● **DOCUMENT EXTRACT**:
*** Block opens ***
The Breakwater is a historic sporting lodge on the Mount Kineo peninsula of Moosehead Lake in central Maine. Built in 1909, it is an architecturally sophisticated example of a sporting lodge, exhibiting Shingle style and Italianate features. It was designed by Howard G. Chamberlain, a New York City architect, with funding from the nearby Mount Kineo Resort and the Moosehead Yacht Club. It was one of the centerpieces of central Maine's most successful summer resort, and was listed on the National Register of Historic Places in 2002.

==Description and history==
The Breakwater is a two-story wood-frame structure, set at the southern end of the narrow peninsula projecting south from Mount Kineo into Moosehead Lake, Maine's largest lake. The main block is set on stone piers and topped by a shingled hip roof, with a side ell of 1 1/2 stories that is gambrel-roofed. The primary facade faces the lake to the south, with a two-story recessed porch at its center, and flanking multiwindow bays on either side. A beltcourse of trim separates the first and second floors, rising in gentle keystoned arches above the windows of the side bays. A hip-roof dormer pierces the roof above the porches. The western facade is somewhat similar in appearance; the first-floor porch has been glassed in, and there is an eyebrow dormer above the porches. Windows on the first floor are twelve-over-one on the first floor and six-over-one on the second. The porch balustrades are diamond-shaped woodwork.
*** Block closes ***
● **ENTRIES SHOWN**:
*** Block opens ***
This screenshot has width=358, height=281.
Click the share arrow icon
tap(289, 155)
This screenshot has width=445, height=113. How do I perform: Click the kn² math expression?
*** Block closes ***
*** Block opens ***
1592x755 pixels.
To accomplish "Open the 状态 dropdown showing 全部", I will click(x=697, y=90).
*** Block closes ***
● **TASK A**: According to the Breakwater passage, who designed the lodge?
● **TASK B**: Translate this sentence from the Breakwater passage into Spanish: "Built in 1909, it is an architecturally sophisticated example of a sporting lodge, exhibiting Shingle style and Italianate features."
● **TASK C**: Please decide whether each statement agrees with the Breakwater passage, and back each yes or no with the passage's own words: (i) The Breakwater was listed on the National Register of Historic Places in 2002. (ii) The side ell has a hip roof. (iii) The primary facade faces north.
Use only the Breakwater passage, not the records.

● **EXPECTED ANSWER A**: Howard G. Chamberlain, a New York City architect.

● **EXPECTED ANSWER B**: Construido en 1909, es un ejemplo arquitectónicamente sofisticado de refugio deportivo, que presenta rasgos del estilo Shingle e italianizantes.

● **EXPECTED ANSWER C**:
(i) Yes: "was listed on the National Register of Historic Places in 2002"
(ii) No: "a side ell of 1 1/2 stories that is gambrel-roofed"
(iii) No: "The primary facade faces the lake to the south"